What the task requires: In the material below, the lines containing the word "agent" are required; copy each of them.

──────── The data

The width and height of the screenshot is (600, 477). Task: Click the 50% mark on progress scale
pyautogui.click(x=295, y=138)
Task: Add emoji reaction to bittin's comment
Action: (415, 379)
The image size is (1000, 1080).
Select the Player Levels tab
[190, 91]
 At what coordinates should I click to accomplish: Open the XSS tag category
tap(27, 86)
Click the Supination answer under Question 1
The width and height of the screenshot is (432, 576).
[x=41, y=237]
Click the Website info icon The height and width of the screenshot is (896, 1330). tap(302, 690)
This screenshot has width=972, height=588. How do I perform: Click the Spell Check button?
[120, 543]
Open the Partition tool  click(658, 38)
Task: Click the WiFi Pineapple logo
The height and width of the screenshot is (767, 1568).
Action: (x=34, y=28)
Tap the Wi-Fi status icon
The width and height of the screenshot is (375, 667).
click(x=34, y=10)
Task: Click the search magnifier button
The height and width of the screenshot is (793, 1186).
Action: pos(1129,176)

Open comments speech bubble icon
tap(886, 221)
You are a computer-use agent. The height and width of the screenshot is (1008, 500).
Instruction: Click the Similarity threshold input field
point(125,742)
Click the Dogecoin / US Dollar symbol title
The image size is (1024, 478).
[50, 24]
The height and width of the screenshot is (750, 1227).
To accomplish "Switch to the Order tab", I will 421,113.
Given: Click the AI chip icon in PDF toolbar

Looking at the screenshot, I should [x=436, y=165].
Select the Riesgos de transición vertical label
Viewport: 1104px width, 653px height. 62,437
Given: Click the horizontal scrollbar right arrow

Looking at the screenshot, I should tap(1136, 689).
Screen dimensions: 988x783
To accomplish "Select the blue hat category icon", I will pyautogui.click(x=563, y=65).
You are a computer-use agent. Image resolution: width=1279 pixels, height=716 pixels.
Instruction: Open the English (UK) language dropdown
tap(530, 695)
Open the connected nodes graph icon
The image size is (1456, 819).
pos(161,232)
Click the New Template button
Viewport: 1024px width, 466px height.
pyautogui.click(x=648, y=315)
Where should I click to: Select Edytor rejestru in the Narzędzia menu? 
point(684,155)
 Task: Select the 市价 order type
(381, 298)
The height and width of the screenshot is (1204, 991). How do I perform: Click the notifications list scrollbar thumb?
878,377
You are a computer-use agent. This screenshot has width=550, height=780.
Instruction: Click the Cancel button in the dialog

────────────────

Result of this task:
You are a computer-use agent. The height and width of the screenshot is (1008, 500).
You are a computer-use agent. Image resolution: width=1279 pixels, height=716 pixels.
You are a computer-use agent. This screenshot has width=550, height=780.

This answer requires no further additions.